[Element and text location data]
▬▬▬▬▬▬▬▬▬▬
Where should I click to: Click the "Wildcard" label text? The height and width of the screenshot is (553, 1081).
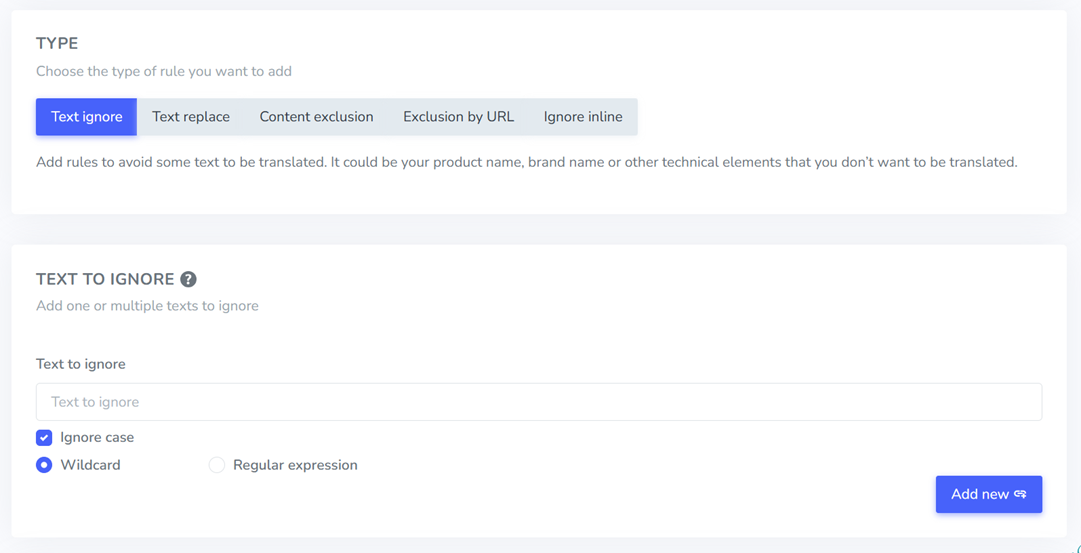[x=90, y=465]
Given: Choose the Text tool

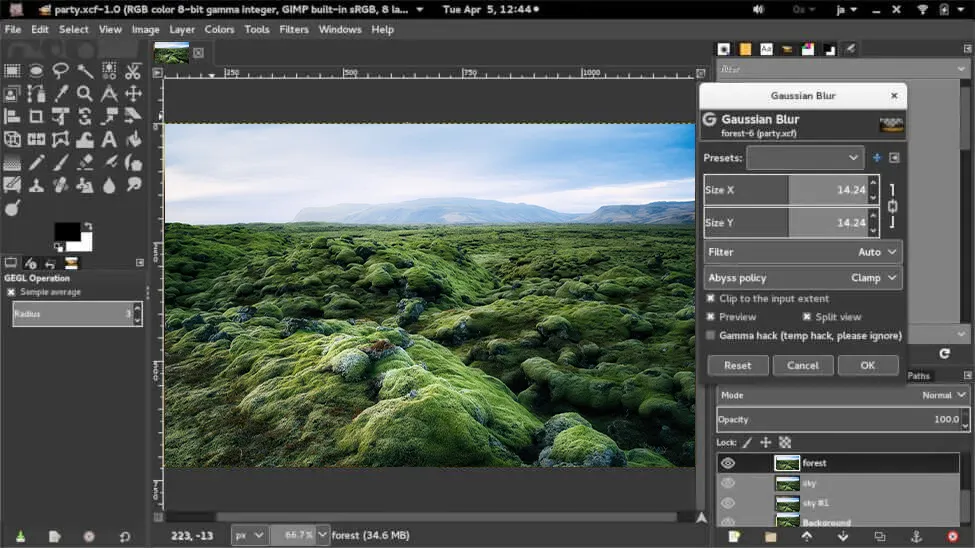Looking at the screenshot, I should [109, 139].

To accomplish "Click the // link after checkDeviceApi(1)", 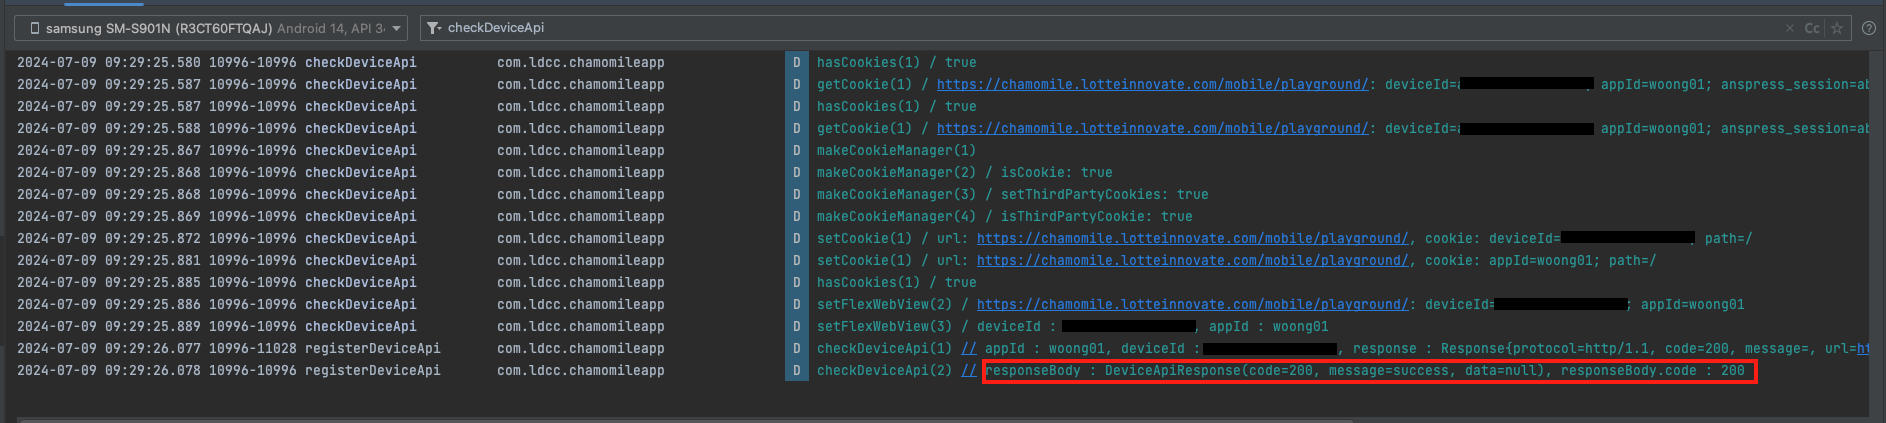I will 968,348.
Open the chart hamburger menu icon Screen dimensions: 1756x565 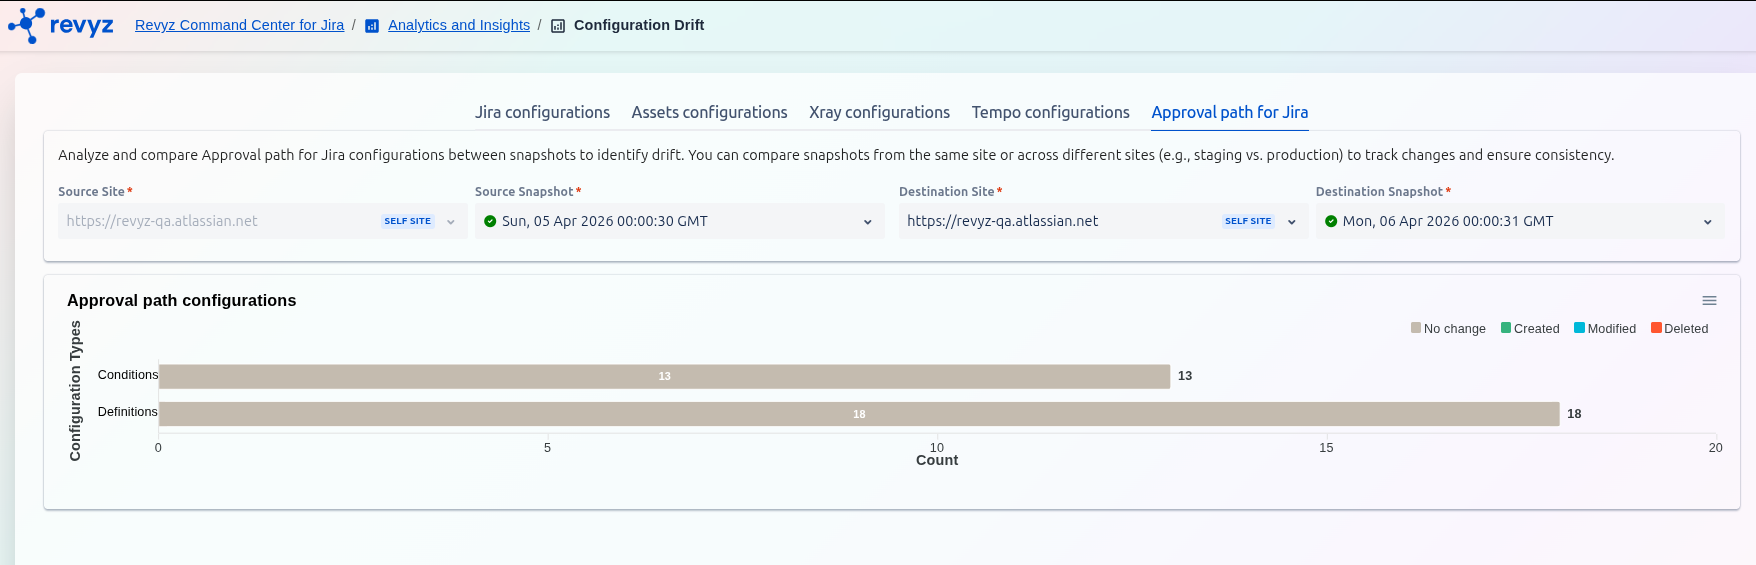(x=1709, y=301)
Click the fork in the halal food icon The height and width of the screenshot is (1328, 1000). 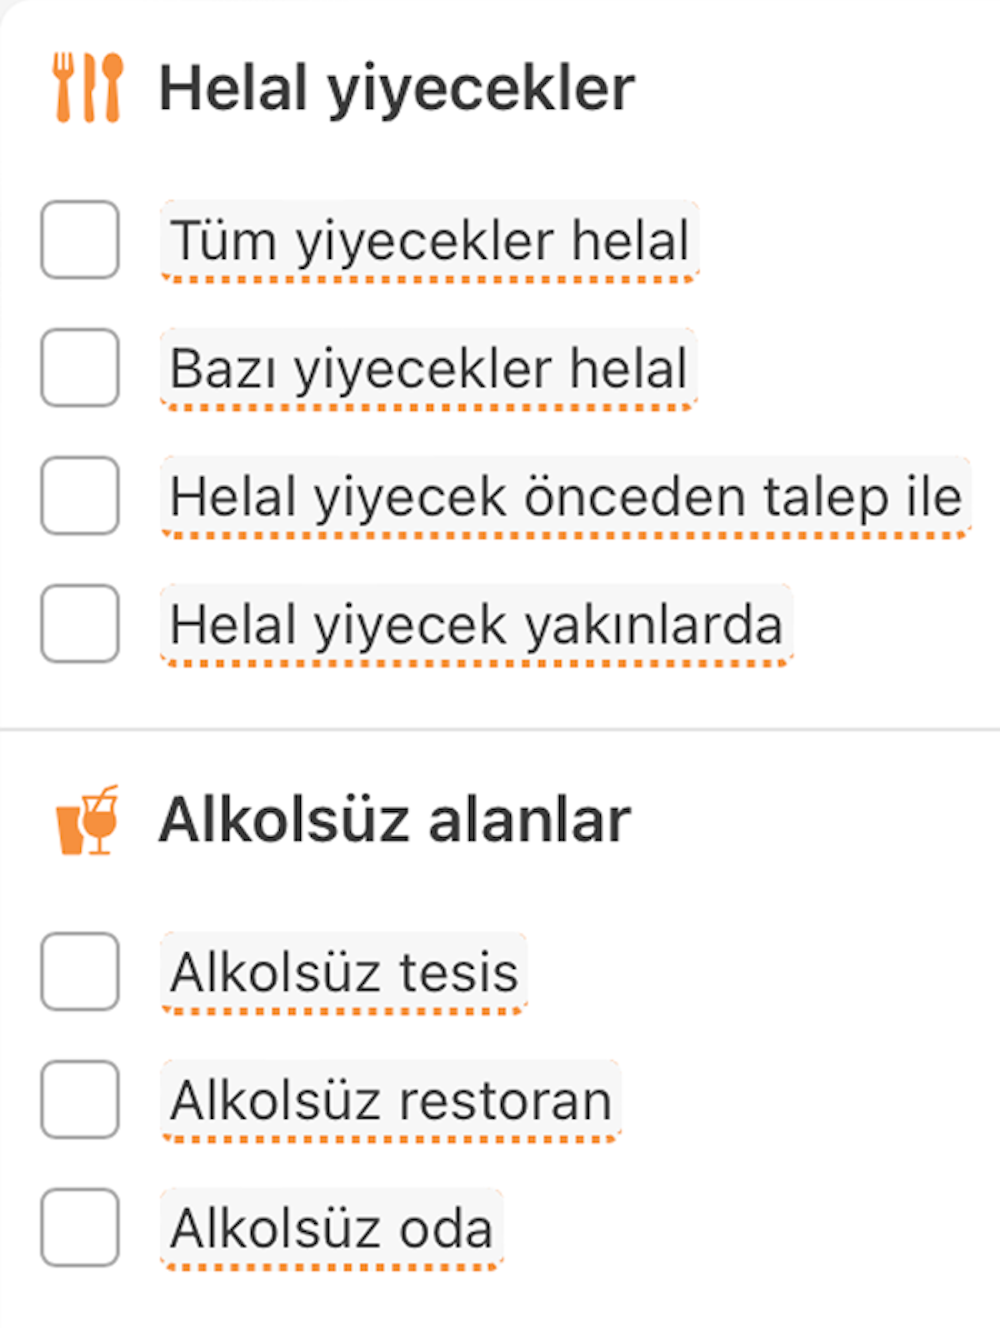[x=64, y=87]
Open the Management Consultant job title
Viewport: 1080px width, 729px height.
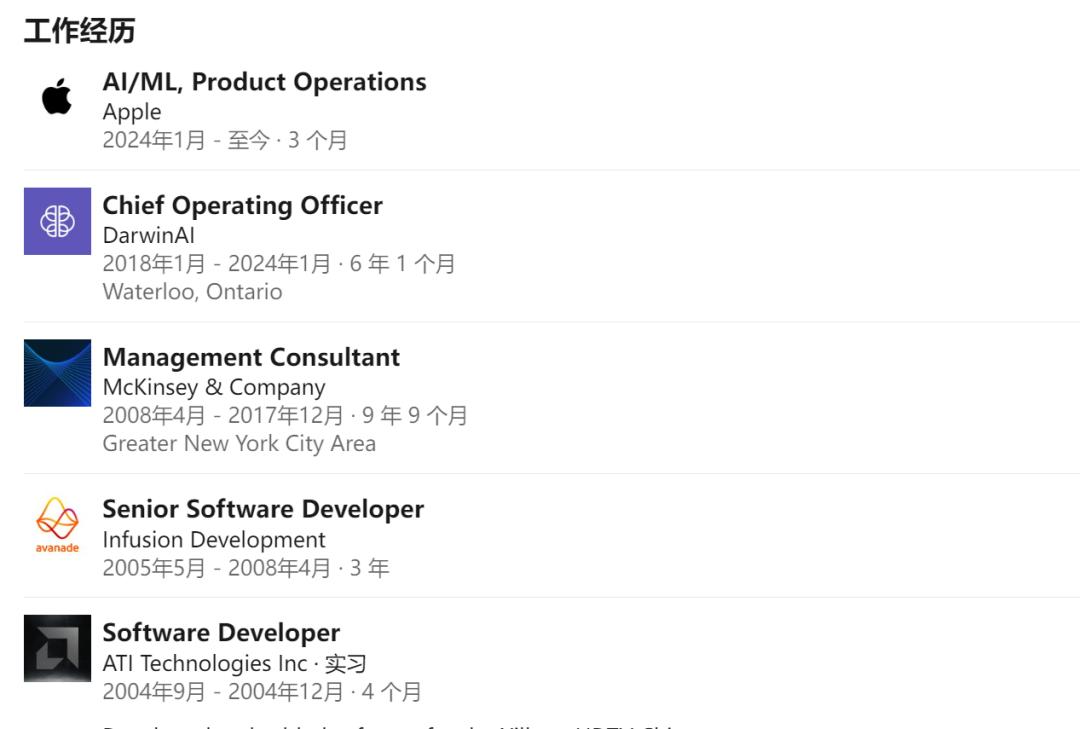pyautogui.click(x=251, y=358)
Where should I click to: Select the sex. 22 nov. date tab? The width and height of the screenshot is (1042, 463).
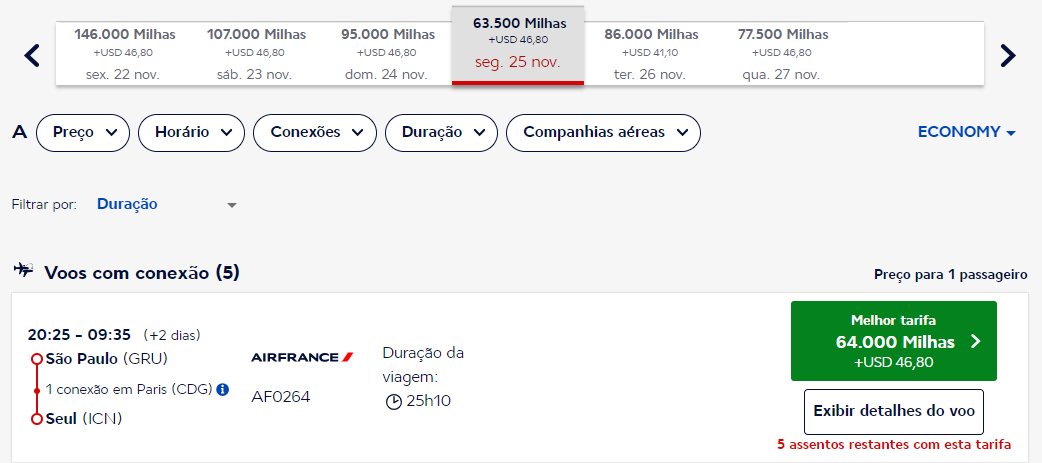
▬▬▬▬▬▬▬▬▬▬
Echo everything from the line containing "Open the Management Consultant job title" down to the end of the lines above, word for word, leaving the pictures out of your answer.

Open the Management Consultant job title
Viewport: 1080px width, 729px height.
pyautogui.click(x=251, y=358)
Where should I click to: Select the sex. 22 nov. date tab? The width and height of the screenshot is (1042, 463).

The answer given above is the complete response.